A verdade desta presença real é um mistério, que ultrapassa a limitada compreensão da razão humana. Por isso, depois de pronunciadas as palavras da consagração, que transubstanciam o pão e o vinho no Corpo e Sangue de Jesus, o celebrante ajoelha e adora, confessando assim a realidade da presença divina sobre o altar. E, depois, com um misto de maravilhoso espanto e devoto tremor, anuncia ao povo: mistério da fé!

A fé na presença real, verdadeira e substancial, de Nosso Senhor Jesus Cristo, com o seu Corpo, Sangue, Alma e divindade, sob as espécies eucarísticas, exige a nossa adoração.

Dois fundadores de comunidades evangélicas, também ditas protestantes, estabeleceram uma relação directa entre a posição do fiel quando comunga e a presença real de Jesus Cristo na Eucaristia: “Nas primeiras comunidades luteranas, recebia-se a Comunhão na boca e ajoelhado, uma vez que Lutero não negava a presença real. Pelo contrário, Zuínglio, Calvino e os seus sucessores, que negavam a presença real, introduziram – ainda no século XVI – a Comunhão na mão e de pé.

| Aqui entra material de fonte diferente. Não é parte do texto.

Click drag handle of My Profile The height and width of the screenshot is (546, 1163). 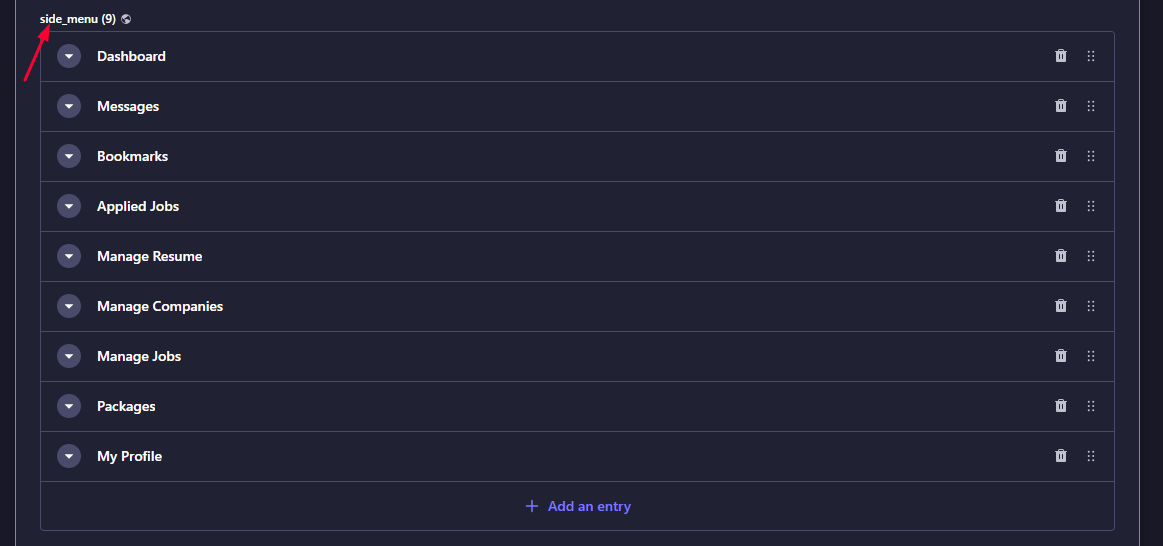[1090, 455]
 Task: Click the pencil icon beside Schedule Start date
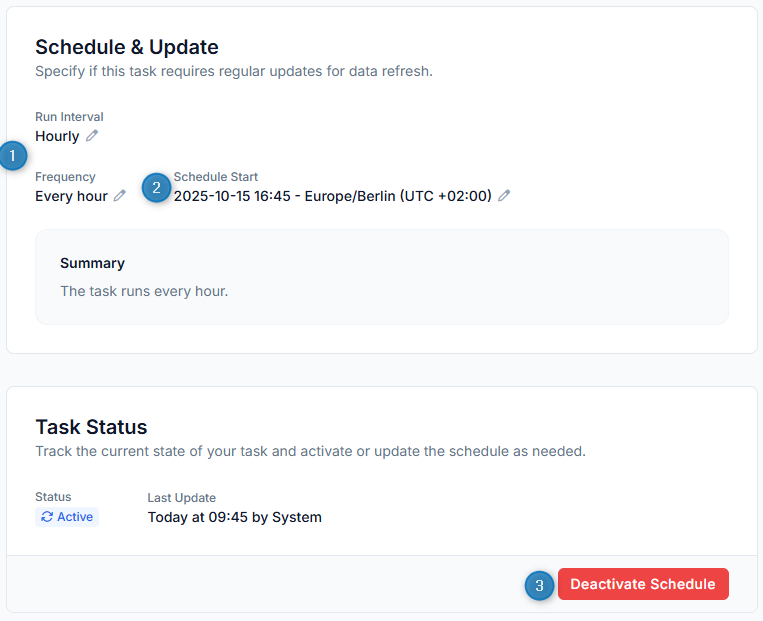pos(504,196)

Hoje em dia, a fé na presença real já não exige a comunhão directamente na boca. Aliás, mais importante do que esta questão ritual, é a fé, esperança e caridade de quem comunga, até porque a comunhão eucarística é a forma mais plena e perfeita de comunhão eclesial. Privilegiar, nesta matéria, a opção pessoal, em detrimento das legítimas recomendações da competente autoridade eclesial, seria uma contradição.

Conta-se que a santa reformadora do Carmelo, Teresa de Jesus, também dita de Ávila, queixou-se a Nosso Senhor porque não lhe serem permitidas, por razões de saúde, as grandes penitências que outras religiosas faziam.  Nessa ocasião, Jesus disse-lhe que preferia a sua obediência aos sacrifícios das outras religiosas. Também agora, neste período excepcional, será decerto mais grata a Deus a obediência às recomendações dos legítimos pastores, igualmente por uma questão sanitária, do que qualquer outra expressão da devoção pessoal, se contrária às indicações eclesiais. 

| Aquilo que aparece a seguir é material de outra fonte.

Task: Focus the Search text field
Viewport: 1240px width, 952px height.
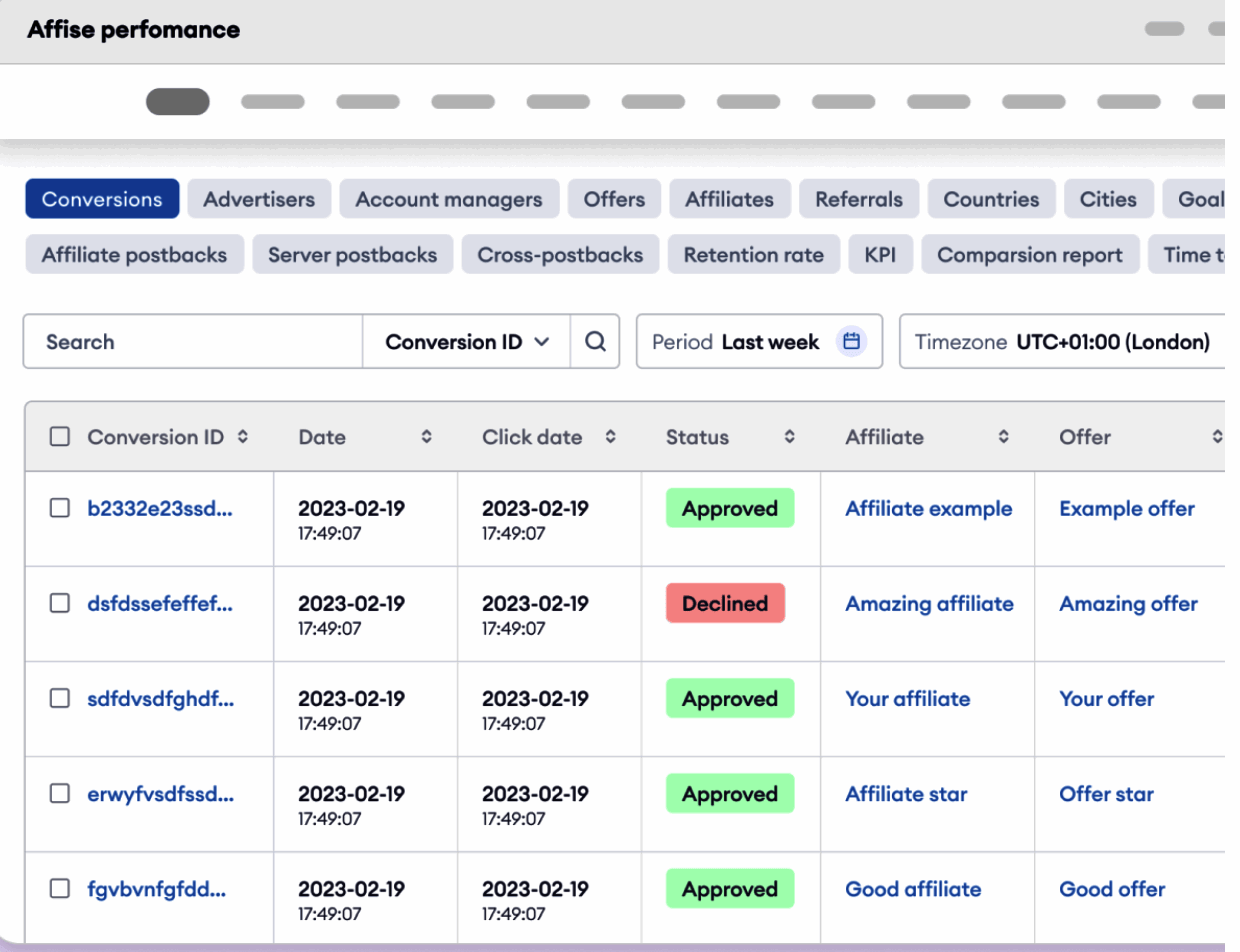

Mais do que a forma como se recebe a Sagrada Comunhão, na mão ou directamente na boca, importa não comungar o Corpo de Deus se se tiver consciência de algum pecado grave, ainda não absolvido na confissão sacramental, porque seria um horrível sacrilégio!

O amor e respeito pela Sagrada Eucaristia também obriga todos os fiéis a observar, “pelo menos uma hora” de jejum eucarístico, em relação a todos os alimentos e bebidas, com a única excepção da água (cân. 919, § 1). Por se tratar de uma lei universal na Igreja católica, todos os fiéis estão obrigados à sua observância, de que não podem ser dispensados, excepto em caso de doença.

Por ocasião desta solenidade do Corpo de Deus e da gozosa e tão desejada retoma das Missas comunitárias, saibamos traduzir a nossa certeza na presença real de Jesus Cristo, Deus e homem verdadeiro, em actos de fé, esperança e caridade. Sobretudo, peçamos a Deus a graça de O receber na Sagrada Comunhão com a pureza, humildade e devoção de Maria Santíssima, para que cada Comunhão eucarística seja também expressão da comunhão eclesial.